Graeme Lake celebrated his wife’s 75th birthday aboard the Ruby Princess on its now infamous cruise back to Sydney last month.
They were among those ushered off the ship while 13 fellow passengers were being tested.
They travelled back to Murrumba Downs, Queensland, before both started to display signs of COVID-19.
Mrs Lake died in hospital 10 days after leaving the cruise ship. And now Mr Lake is angry.
“She didn’t deserve it. She went on the cruise for her birthday so it’s really devastating. Even now I’m still struggling,” he told the ABC’s 7.30 report.
“The cruise has ruined us. It broke me and it has broken the kids and grandkids.”
Now he wants answers. And he is not alone.
Last night, the allegations spread to American and Canada, with the death of the Ruby Princess‘ 20th victim – Steven Lazarus, 76, died on April 9 after developing COVID-19 symptoms on his return to the United States.
His wife, Elissa, also travelled on the cruise ship and tested positive, but has not shown symptoms. Now there are cases in Canada, New Zealand and the UK.
When Norwegian Cruise Lines’ CEO Frank Del Rio was asked about the comeback of the cruise industry after coronavirus, he reminded his audience that the public’s memory was roughly eight weeks after the peak of media headlines.
As a survivor of the 9/11 and SARS, Frank believed he knew what he was talking about.
But that was before the Ruby Princess – now set to be the epicentre of one of the longest running investigations in cruise ship history.
If anyone was hoping when she sails out of Port Kembla on Sunday her name will disappear from the headlines, they are very much mistaken.
There are three separate investigations: one by the police, who have appealed for every one of the ship’s 2,654 passengers to come forward and give evidence, including those who left for overseas homes. The 1,100 crew come from 50 countries.
And today, they announced they would also be interviewing passengers from the previous journey, where it has been said some were already sick. That may well add considerably to the investigation’s burden.
The police are expected to report in about five months.
Following that report, there may or may not be charges. The probe is being led by the homicide squad, so most believe any charges will be serious. So the trials of anyone accused will take weeks or months to go through the courts. Then there will be the appeals.
This week, a special commission led by Sydney silk Bret Walker was announced by NSW Premier Gladys Berejiklian. Mr Walker, who led the successful appeal by Cardinal George Pell, and who Lawyers Weekly magazine claims charges $25,000 a day, will work on the inquiry for four to five months.
Mr Walker is already suggesting a wider inquiry into the cruise industry.

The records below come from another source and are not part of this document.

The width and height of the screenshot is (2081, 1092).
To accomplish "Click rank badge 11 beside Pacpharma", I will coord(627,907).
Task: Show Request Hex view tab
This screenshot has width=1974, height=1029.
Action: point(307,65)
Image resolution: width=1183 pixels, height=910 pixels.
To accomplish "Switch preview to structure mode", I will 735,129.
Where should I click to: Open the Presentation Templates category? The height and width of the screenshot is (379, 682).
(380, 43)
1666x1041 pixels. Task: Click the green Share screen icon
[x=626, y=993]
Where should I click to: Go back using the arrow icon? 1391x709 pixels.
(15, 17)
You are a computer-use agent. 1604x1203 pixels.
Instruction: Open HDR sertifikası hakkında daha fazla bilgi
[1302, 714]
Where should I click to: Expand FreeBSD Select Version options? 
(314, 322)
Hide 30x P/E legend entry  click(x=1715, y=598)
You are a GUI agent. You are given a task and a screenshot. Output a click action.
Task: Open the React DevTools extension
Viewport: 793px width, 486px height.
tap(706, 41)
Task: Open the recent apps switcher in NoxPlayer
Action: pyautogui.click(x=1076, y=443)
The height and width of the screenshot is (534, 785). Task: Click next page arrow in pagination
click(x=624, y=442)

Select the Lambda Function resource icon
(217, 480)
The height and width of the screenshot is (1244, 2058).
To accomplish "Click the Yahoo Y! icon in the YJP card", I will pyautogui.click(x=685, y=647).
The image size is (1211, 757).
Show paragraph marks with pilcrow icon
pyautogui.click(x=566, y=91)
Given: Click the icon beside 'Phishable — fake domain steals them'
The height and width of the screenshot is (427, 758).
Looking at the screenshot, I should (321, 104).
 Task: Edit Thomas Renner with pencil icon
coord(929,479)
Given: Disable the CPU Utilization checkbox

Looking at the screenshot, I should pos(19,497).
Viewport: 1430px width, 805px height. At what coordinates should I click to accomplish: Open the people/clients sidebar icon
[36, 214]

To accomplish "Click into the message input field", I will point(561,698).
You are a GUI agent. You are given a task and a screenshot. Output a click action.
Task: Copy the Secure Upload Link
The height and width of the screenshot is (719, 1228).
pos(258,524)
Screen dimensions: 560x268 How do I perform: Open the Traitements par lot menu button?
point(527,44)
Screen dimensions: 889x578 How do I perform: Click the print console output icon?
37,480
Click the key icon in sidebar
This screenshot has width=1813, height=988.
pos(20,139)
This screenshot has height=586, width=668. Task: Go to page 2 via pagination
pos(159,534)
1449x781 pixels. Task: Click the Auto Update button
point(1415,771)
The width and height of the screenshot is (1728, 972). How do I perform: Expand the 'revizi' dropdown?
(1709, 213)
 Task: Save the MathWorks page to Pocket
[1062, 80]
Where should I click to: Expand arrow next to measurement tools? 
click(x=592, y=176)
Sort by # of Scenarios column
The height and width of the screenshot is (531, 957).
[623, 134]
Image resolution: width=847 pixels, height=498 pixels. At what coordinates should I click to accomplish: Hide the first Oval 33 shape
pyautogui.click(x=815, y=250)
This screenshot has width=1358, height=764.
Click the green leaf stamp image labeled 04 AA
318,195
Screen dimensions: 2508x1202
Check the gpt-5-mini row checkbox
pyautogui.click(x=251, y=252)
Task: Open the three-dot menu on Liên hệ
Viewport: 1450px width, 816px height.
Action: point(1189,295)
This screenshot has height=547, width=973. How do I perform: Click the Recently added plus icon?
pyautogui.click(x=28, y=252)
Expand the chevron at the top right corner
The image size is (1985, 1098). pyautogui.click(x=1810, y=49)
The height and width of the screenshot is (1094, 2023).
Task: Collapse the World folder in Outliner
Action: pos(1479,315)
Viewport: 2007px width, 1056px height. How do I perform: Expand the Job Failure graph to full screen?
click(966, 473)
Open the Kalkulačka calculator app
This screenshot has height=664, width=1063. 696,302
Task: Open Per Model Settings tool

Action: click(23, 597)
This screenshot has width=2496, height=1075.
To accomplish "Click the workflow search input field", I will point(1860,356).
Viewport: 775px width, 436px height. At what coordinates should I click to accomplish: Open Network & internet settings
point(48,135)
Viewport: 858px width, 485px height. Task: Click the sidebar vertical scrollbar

Even after Mr Walker and the police have reported, here will almost certainly be inquests into the 20 deaths that resulted from the Ruby Princess outbreak.
And finally, there are the threats of litigation from passengers both in Australia and America. They could take years.
Shine Lawyers has commenced an investigation into a class action possibly alleging failure to protect the health and safety of passengers.
Shine Lawyers has told Lawyers Weekly hundreds of people have sent enquiries to the firm for a class action, including 19 overseas guests and some of the 700 passengers who tested positive to COVID-19 after the cruise, which left Sydney on March 8.
This week, Princess Cruises took out full page advertisements in the Australian press welcoming the inquiries.
The line’s president Jan Swartz wrote: “It is painful for Princess to be in a situation of potential conflict with those we work with and respect,” she said.
“We hope these inquiries will provide a basis for fair, open and positive discussions that will allow us all to learn more about this virus and re-build connections between all of us.”
According to the ABC, the criminal investigation, which launched last week, has 220 leads.
Ms Swartz maintains that what happened as the Ruby Princess docked in Sydney was happening around the world.
“What happened on Ruby Princess reflected what was happening in the world. Even at the time the ship left Sydney, international flights were coming to Australia, the borders were still open and major sporting events were still being played to packed stadiums.
“This was an unprecedented global situation and everyone involved was no doubt making the best decisions they could at the time.”